◆ Exercise instructions
All of the data below is to be copied exactly.

◆ Information

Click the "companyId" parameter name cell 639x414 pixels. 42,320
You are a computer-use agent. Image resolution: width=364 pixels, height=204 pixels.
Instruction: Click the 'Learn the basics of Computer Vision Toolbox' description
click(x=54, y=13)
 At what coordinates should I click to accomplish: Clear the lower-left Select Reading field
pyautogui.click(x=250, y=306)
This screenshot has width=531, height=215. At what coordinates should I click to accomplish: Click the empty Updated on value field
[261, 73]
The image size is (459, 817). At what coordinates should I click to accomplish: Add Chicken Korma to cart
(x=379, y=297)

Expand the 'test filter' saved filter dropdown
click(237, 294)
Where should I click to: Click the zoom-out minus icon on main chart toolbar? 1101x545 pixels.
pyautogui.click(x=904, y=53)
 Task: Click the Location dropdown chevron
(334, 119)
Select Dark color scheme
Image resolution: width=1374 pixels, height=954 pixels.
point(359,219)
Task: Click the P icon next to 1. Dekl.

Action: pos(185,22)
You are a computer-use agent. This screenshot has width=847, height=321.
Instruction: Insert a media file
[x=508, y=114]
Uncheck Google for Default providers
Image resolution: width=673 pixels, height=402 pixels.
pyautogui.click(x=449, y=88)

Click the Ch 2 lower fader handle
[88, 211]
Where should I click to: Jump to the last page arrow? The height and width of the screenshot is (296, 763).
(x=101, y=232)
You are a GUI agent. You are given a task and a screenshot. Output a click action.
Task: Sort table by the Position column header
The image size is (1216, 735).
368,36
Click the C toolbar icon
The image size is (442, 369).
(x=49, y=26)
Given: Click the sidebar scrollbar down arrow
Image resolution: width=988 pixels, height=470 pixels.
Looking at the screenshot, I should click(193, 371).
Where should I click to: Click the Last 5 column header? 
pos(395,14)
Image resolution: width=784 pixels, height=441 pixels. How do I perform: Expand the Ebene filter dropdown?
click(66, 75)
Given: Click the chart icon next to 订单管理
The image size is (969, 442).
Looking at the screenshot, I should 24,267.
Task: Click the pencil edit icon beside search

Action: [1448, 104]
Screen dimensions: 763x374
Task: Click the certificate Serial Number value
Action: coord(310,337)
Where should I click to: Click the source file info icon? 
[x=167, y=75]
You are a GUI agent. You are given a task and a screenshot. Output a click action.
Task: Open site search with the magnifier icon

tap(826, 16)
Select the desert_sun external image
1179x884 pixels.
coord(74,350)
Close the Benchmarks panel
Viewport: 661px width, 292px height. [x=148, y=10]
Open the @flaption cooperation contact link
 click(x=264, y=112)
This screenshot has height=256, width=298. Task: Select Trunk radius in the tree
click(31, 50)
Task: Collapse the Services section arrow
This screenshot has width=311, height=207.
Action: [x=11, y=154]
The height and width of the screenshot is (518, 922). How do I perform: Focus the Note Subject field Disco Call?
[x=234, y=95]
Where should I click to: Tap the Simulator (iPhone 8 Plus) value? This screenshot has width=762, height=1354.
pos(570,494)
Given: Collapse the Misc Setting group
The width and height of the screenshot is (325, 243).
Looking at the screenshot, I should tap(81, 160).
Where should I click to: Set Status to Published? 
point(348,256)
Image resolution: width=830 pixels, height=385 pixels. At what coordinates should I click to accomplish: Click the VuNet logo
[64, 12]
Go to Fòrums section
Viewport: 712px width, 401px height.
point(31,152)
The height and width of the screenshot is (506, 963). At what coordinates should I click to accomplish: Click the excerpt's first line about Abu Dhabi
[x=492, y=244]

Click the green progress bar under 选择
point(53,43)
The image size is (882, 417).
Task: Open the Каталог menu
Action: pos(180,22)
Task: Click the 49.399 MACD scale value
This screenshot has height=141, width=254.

◆ Task response
Click the "companyId" parameter name cell 639x414 pixels. 42,320
You are a computer-use agent. Image resolution: width=364 pixels, height=204 pixels.
Instruction: Click the 'Learn the basics of Computer Vision Toolbox' description
click(x=54, y=13)
 At what coordinates should I click to accomplish: Clear the lower-left Select Reading field
pyautogui.click(x=250, y=306)
This screenshot has width=531, height=215. At what coordinates should I click to accomplish: Click the empty Updated on value field
[261, 73]
The image size is (459, 817). At what coordinates should I click to accomplish: Add Chicken Korma to cart
(x=379, y=297)

Expand the 'test filter' saved filter dropdown
click(237, 294)
Where should I click to: Click the zoom-out minus icon on main chart toolbar? 1101x545 pixels.
pyautogui.click(x=904, y=53)
 Task: Click the Location dropdown chevron
(334, 119)
Select Dark color scheme
Image resolution: width=1374 pixels, height=954 pixels.
point(359,219)
Task: Click the P icon next to 1. Dekl.

Action: pos(185,22)
You are a computer-use agent. This screenshot has width=847, height=321.
Instruction: Insert a media file
[x=508, y=114]
Uncheck Google for Default providers
Image resolution: width=673 pixels, height=402 pixels.
pyautogui.click(x=449, y=88)

Click the Ch 2 lower fader handle
[88, 211]
Where should I click to: Jump to the last page arrow? The height and width of the screenshot is (296, 763).
(x=101, y=232)
You are a GUI agent. You are given a task and a screenshot. Output a click action.
Task: Sort table by the Position column header
The image size is (1216, 735).
368,36
Click the C toolbar icon
The image size is (442, 369).
(x=49, y=26)
Given: Click the sidebar scrollbar down arrow
Image resolution: width=988 pixels, height=470 pixels.
Looking at the screenshot, I should click(193, 371).
Where should I click to: Click the Last 5 column header? 
pos(395,14)
Image resolution: width=784 pixels, height=441 pixels. How do I perform: Expand the Ebene filter dropdown?
click(66, 75)
Given: Click the chart icon next to 订单管理
The image size is (969, 442).
Looking at the screenshot, I should 24,267.
Task: Click the pencil edit icon beside search

Action: [1448, 104]
Screen dimensions: 763x374
Task: Click the certificate Serial Number value
Action: coord(310,337)
Where should I click to: Click the source file info icon? 
[x=167, y=75]
You are a GUI agent. You are given a task and a screenshot. Output a click action.
Task: Open site search with the magnifier icon

tap(826, 16)
Select the desert_sun external image
1179x884 pixels.
coord(74,350)
Close the Benchmarks panel
Viewport: 661px width, 292px height. [x=148, y=10]
Open the @flaption cooperation contact link
 click(x=264, y=112)
This screenshot has height=256, width=298. Task: Select Trunk radius in the tree
click(31, 50)
Task: Collapse the Services section arrow
This screenshot has width=311, height=207.
Action: [x=11, y=154]
The height and width of the screenshot is (518, 922). How do I perform: Focus the Note Subject field Disco Call?
[x=234, y=95]
Where should I click to: Tap the Simulator (iPhone 8 Plus) value? This screenshot has width=762, height=1354.
pos(570,494)
Given: Collapse the Misc Setting group
The width and height of the screenshot is (325, 243).
Looking at the screenshot, I should tap(81, 160).
Where should I click to: Set Status to Published? 
point(348,256)
Image resolution: width=830 pixels, height=385 pixels. At what coordinates should I click to accomplish: Click the VuNet logo
[64, 12]
Go to Fòrums section
Viewport: 712px width, 401px height.
point(31,152)
The height and width of the screenshot is (506, 963). At what coordinates should I click to accomplish: Click the excerpt's first line about Abu Dhabi
[x=492, y=244]

Click the green progress bar under 选择
point(53,43)
The image size is (882, 417).
Task: Open the Каталог menu
Action: pos(180,22)
Task: Click the 49.399 MACD scale value
This screenshot has height=141, width=254.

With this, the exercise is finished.